Gueranger notes that the Church now begins to prepare us for the mystery of the Ascension. Christ was born eternally from the Father; He came down to us; but now, in a few days, He is to return to His Father. The Alleluia verse of the Mass makes this explicit: “I came forth from the Father, and I came into the world; I leave the world again, and go to the Father.” There is a holy sadness mingled with the joy of Eastertide, for we know that the visible companionship of the Risen Lord is drawing to a close. Yet the sadness is swallowed up in hope, for He goes to prepare a place for us, and He has promised that if we ask the Father anything in His name, it will be given.
How to Honor the Day
Pray with confidence. Take to heart the promise of the Gospel. Make specific petitions to the Father in the name of Jesus, especially for the needs of the Church, the conversion of sinners, and the grace of perseverance in the life of Easter.

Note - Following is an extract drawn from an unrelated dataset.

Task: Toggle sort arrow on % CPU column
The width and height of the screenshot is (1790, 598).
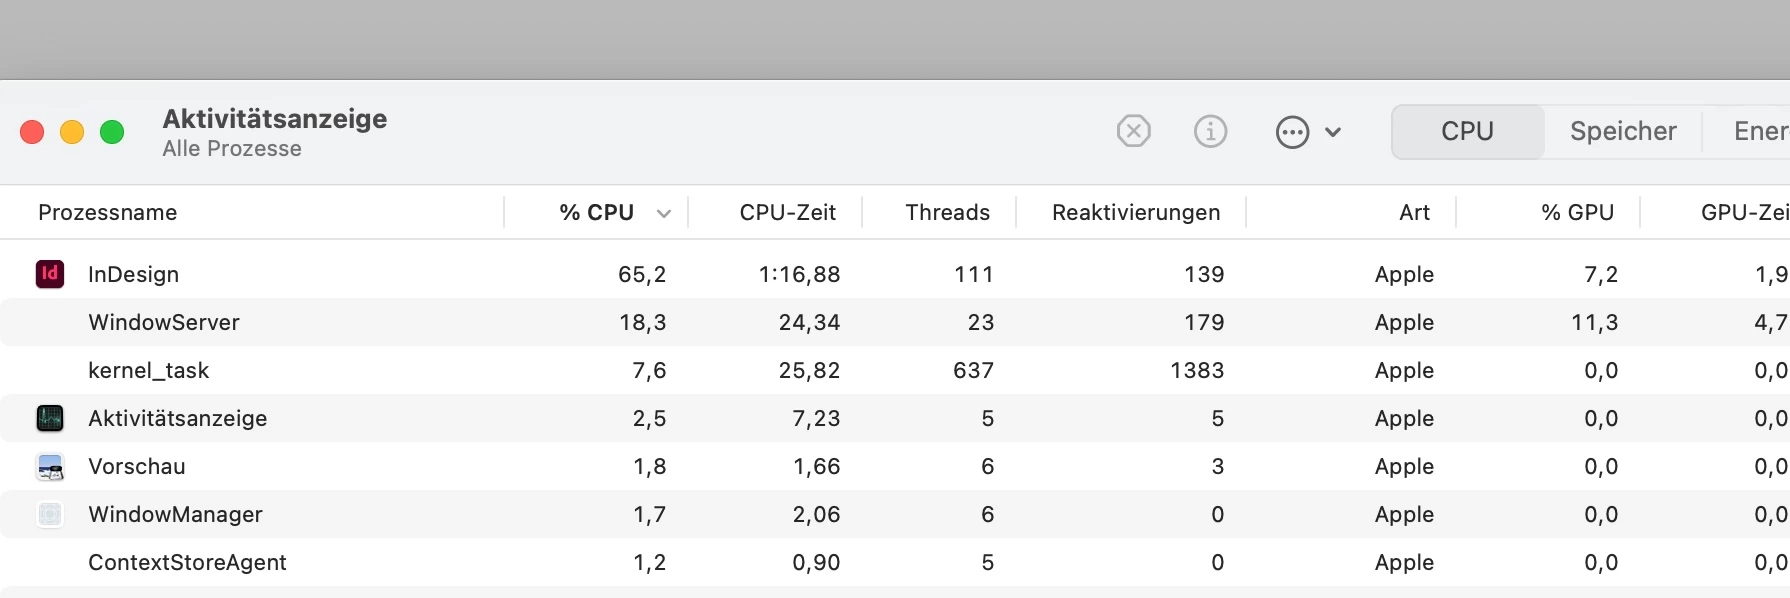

Examine your works. Following the admonition of St. James, reflect honestly on whether you are a doer of the word or merely a hearer. Identify one concrete way you can put your faith into practice this week through a work of mercy or an act of obedience.
Practice mental prayer. Following the counsel of St. Alphonsus, set aside time for meditation. When we practice mental prayer, we discover the wants of the soul, and then we pray for the corresponding graces and obtain them.
Prepare for the Rogation Days. Consider how you might observe the days of prayer and procession that follow this Sunday. Even a simple recitation of the Litany of the Saints in the home, or a walk through your neighborhood while praying for God’s protection over the land and its people, can honor this ancient tradition.
Guard the tongue and the eyes. St. James warns that if any man think himself to be religious and does not bridle his tongue, his religion is vain. Fr. Zuhlsdorf reminds us that bridling the tongue requires regulated movement: words that are well-reasoned, well-timed, and spoken with the proper tone. Let this week be one of greater custody over what we say and what we see.
A Season of Holy Expectation
The Fifth Sunday after Easter is a day poised between the glory of the Resurrection and the triumph of the Ascension. It is a day that teaches us the most essential lesson of the Christian life: that we must ask, and that when we ask in the name of Jesus, the Father hears us. Let us not be like those who look in the mirror and immediately forget what they have seen. Let us instead gaze steadily into the perfect law of liberty, and having seen, let us act. The Risen Lord stands before us, speaking no longer in proverbs but plainly of the Father, and He says to us with all the tenderness of His Sacred Heart: “Ask, and you shall receive, that your joy may be full.”
Vocem jucunditatis annuntiate, et audiatur: Liberavit Dominus populum suum.